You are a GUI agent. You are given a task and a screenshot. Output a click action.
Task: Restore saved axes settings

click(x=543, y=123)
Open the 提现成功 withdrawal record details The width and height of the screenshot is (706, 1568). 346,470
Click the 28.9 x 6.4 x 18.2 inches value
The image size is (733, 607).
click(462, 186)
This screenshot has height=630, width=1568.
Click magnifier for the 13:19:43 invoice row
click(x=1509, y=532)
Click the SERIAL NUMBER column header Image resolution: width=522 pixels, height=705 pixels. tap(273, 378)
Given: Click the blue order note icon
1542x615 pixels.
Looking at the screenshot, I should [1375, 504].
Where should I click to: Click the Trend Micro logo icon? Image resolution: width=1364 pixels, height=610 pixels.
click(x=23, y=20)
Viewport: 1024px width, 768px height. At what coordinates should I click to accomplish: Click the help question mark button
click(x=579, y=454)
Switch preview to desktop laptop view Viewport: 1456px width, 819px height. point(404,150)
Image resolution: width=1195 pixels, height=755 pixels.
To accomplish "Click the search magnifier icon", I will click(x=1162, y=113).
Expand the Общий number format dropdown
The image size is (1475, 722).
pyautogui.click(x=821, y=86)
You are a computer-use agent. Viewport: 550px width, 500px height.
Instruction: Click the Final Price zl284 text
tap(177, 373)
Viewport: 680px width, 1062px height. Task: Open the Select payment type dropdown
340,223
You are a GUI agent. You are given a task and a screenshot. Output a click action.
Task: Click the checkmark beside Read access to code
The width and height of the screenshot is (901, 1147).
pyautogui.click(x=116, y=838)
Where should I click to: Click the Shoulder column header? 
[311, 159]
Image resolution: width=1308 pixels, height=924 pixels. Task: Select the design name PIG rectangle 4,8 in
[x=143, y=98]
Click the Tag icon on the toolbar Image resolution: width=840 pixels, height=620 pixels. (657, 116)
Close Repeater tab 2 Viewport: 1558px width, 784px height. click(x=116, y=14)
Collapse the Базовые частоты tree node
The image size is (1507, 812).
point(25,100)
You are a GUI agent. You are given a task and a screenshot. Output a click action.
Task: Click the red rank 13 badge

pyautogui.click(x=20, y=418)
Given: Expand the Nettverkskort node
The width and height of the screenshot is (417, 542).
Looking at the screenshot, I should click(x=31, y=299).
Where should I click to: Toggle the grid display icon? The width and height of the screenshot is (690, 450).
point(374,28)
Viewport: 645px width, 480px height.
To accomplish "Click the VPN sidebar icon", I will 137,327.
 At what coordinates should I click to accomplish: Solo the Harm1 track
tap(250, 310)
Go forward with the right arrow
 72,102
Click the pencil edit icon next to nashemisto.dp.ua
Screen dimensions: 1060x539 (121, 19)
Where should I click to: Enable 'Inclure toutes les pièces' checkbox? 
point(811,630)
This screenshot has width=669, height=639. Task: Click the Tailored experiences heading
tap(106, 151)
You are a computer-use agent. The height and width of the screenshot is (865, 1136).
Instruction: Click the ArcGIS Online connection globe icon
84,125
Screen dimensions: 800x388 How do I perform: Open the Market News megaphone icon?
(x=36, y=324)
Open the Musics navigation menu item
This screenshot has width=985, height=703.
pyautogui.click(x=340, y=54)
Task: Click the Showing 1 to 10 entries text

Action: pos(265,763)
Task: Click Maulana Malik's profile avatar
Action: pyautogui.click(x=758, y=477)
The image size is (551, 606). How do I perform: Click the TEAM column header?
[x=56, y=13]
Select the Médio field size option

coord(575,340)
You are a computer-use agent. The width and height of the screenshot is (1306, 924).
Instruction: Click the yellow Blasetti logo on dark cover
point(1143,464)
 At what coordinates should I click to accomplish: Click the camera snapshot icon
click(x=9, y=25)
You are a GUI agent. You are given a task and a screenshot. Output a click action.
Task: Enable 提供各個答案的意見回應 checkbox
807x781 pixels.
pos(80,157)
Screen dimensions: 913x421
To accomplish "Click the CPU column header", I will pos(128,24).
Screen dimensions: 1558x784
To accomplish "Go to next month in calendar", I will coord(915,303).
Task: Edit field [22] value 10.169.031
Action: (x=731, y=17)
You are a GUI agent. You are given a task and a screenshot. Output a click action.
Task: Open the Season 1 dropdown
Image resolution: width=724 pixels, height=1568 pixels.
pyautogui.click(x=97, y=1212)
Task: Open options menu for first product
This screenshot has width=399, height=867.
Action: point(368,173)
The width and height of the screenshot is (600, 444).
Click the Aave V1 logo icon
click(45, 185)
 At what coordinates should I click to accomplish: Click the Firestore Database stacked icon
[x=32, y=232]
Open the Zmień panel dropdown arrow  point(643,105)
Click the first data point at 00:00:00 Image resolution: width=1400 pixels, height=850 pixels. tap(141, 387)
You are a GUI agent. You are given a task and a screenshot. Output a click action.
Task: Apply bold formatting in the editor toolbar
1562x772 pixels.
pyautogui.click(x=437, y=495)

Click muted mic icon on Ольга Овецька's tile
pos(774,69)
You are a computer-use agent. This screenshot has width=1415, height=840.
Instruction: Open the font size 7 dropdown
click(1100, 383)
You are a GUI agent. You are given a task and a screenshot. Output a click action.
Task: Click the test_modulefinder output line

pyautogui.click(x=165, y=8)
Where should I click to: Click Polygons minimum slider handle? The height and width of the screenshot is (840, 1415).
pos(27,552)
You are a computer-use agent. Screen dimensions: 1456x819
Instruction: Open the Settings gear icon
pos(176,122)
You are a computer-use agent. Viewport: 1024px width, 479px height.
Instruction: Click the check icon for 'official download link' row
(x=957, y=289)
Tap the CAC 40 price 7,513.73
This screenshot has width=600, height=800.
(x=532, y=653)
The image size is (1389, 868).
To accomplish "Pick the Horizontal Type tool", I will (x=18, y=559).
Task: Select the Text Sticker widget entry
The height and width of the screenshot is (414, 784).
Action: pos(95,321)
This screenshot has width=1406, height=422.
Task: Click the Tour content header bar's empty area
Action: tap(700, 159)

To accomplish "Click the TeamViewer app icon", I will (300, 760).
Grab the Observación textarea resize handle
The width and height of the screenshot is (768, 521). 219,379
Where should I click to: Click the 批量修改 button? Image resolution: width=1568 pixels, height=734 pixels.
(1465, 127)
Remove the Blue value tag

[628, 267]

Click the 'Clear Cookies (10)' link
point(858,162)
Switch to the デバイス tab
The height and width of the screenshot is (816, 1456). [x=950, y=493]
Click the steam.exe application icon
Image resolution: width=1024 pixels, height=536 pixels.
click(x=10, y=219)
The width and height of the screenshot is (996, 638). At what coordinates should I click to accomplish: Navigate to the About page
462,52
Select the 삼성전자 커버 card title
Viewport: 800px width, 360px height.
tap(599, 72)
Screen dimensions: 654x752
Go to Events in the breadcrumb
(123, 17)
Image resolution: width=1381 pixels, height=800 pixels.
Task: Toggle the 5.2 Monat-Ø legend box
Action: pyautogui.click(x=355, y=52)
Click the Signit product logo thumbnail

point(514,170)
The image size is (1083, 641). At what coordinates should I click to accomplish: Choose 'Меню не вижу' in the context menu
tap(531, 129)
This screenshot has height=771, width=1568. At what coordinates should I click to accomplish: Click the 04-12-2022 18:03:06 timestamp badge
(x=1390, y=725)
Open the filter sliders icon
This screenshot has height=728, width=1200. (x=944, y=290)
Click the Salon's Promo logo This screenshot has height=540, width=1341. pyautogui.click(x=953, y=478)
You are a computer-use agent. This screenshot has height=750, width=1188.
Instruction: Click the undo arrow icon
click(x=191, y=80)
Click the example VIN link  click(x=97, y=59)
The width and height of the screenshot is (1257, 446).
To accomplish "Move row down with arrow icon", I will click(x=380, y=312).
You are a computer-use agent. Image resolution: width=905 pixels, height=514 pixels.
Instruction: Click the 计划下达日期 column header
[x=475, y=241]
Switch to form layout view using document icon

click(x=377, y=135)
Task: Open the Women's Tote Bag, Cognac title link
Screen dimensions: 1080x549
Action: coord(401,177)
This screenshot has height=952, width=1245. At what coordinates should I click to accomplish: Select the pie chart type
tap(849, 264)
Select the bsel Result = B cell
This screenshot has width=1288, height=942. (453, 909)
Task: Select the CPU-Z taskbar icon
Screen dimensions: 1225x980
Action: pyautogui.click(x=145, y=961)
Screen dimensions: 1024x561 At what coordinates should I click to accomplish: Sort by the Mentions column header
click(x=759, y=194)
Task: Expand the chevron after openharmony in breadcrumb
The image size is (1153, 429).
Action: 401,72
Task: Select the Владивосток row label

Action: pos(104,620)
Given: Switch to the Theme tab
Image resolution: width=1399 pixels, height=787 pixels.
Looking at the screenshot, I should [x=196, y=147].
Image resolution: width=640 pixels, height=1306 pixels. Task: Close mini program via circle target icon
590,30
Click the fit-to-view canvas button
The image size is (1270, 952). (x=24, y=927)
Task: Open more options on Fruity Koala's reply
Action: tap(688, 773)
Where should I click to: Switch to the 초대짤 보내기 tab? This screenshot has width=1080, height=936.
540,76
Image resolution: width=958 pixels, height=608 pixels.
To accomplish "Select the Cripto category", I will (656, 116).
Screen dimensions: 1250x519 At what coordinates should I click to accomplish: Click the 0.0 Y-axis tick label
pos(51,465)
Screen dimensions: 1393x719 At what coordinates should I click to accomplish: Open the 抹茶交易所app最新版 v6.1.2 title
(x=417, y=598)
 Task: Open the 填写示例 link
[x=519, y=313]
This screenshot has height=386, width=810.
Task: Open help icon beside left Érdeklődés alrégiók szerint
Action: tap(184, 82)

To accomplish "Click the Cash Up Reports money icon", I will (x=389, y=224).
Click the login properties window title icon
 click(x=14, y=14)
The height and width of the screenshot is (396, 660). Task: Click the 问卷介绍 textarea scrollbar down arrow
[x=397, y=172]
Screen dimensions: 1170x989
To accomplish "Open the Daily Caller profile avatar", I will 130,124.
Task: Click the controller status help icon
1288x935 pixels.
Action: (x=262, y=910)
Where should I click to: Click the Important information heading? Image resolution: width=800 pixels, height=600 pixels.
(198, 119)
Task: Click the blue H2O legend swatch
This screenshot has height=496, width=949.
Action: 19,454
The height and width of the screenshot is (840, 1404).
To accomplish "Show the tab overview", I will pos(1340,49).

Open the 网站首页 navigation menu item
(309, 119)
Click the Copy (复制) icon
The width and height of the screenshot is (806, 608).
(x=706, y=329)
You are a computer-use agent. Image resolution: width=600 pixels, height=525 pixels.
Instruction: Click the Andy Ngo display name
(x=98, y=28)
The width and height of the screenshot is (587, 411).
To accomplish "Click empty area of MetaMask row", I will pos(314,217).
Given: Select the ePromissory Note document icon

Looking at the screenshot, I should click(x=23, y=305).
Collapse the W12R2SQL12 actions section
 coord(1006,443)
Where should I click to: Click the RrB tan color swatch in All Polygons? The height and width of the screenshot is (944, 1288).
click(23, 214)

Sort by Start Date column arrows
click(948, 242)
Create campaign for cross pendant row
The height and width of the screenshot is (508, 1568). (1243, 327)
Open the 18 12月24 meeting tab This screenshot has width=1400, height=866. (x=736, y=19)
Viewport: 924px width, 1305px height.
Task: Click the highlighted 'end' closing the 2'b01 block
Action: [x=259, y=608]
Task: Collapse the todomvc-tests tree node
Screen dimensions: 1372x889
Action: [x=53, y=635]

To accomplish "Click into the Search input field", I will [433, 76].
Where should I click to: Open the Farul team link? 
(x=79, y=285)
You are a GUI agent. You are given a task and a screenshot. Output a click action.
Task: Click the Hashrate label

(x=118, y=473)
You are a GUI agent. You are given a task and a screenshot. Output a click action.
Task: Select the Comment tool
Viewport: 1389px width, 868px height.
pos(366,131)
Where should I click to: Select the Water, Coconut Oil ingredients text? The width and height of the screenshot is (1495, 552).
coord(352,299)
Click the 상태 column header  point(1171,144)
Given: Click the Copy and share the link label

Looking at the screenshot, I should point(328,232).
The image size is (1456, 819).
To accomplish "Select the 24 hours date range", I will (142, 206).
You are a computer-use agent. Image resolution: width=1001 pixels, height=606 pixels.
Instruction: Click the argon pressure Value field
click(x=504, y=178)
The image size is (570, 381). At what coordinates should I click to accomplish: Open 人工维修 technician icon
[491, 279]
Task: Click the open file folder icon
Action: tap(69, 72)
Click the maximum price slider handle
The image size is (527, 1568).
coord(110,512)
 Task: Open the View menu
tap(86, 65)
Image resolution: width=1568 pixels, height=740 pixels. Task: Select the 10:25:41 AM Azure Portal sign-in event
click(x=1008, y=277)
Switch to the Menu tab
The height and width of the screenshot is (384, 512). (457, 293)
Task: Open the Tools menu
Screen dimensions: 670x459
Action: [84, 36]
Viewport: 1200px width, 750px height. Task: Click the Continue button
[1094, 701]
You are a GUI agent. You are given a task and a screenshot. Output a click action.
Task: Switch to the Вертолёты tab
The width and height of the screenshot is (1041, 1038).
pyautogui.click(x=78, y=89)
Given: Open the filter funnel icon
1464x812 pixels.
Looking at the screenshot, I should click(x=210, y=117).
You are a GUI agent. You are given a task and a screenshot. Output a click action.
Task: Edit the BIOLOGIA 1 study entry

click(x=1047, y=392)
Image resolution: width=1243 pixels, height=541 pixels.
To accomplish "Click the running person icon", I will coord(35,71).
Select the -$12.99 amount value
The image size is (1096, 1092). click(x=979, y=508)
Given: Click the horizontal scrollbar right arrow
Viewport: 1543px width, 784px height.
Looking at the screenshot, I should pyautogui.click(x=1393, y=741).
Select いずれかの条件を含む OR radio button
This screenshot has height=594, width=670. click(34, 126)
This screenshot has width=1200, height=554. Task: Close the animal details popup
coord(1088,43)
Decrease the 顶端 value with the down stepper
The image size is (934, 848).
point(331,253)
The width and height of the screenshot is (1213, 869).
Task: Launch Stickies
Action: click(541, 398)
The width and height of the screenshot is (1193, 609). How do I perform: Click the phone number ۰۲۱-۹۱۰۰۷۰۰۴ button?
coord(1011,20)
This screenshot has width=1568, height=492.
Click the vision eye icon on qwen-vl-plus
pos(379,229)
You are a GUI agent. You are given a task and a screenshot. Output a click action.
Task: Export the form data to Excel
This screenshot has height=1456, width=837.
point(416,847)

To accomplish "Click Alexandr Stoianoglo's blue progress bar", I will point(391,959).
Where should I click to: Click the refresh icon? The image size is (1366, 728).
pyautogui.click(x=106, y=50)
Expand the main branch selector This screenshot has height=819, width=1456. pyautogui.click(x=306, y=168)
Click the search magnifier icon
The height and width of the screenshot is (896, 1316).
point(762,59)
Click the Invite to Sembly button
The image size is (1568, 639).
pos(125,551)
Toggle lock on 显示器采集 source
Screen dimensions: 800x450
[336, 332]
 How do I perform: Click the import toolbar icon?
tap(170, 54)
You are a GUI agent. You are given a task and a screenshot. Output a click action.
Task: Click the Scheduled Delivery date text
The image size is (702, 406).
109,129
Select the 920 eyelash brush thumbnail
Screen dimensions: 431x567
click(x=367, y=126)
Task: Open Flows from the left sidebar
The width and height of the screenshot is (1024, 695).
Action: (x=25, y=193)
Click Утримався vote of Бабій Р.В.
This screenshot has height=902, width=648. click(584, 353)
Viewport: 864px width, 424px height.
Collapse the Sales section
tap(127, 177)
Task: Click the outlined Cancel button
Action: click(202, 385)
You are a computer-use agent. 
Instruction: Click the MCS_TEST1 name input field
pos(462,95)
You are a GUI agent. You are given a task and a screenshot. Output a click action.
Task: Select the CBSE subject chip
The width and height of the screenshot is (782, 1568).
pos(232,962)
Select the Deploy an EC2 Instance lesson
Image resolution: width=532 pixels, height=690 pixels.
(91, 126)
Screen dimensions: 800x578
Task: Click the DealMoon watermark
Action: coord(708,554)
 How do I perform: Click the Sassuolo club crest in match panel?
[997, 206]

■ ■ ■

* **THE PROBLEM**:
Write out the rows again without any change, everything from the line that contains "Task: Collapse the todomvc-tests tree node" down to the line that contains "The height and width of the screenshot is (384, 512).", with both of those lines included.

* **SOLUTION TO THE PROBLEM**:
Task: Collapse the todomvc-tests tree node
Screen dimensions: 1372x889
Action: [x=53, y=635]

To accomplish "Click into the Search input field", I will [433, 76].
Where should I click to: Open the Farul team link? 
(x=79, y=285)
You are a GUI agent. You are given a task and a screenshot. Output a click action.
Task: Click the Hashrate label

(x=118, y=473)
You are a GUI agent. You are given a task and a screenshot. Output a click action.
Task: Select the Comment tool
Viewport: 1389px width, 868px height.
pos(366,131)
Where should I click to: Select the Water, Coconut Oil ingredients text? The width and height of the screenshot is (1495, 552).
coord(352,299)
Click the 상태 column header  point(1171,144)
Given: Click the Copy and share the link label

Looking at the screenshot, I should point(328,232).
The image size is (1456, 819).
To accomplish "Select the 24 hours date range", I will (142, 206).
You are a computer-use agent. Image resolution: width=1001 pixels, height=606 pixels.
Instruction: Click the argon pressure Value field
click(x=504, y=178)
The image size is (570, 381). At what coordinates should I click to accomplish: Open 人工维修 technician icon
[491, 279]
Task: Click the open file folder icon
Action: tap(69, 72)
Click the maximum price slider handle
The image size is (527, 1568).
coord(110,512)
 Task: Open the View menu
tap(86, 65)
Image resolution: width=1568 pixels, height=740 pixels. Task: Select the 10:25:41 AM Azure Portal sign-in event
click(x=1008, y=277)
Switch to the Menu tab
The height and width of the screenshot is (384, 512). (457, 293)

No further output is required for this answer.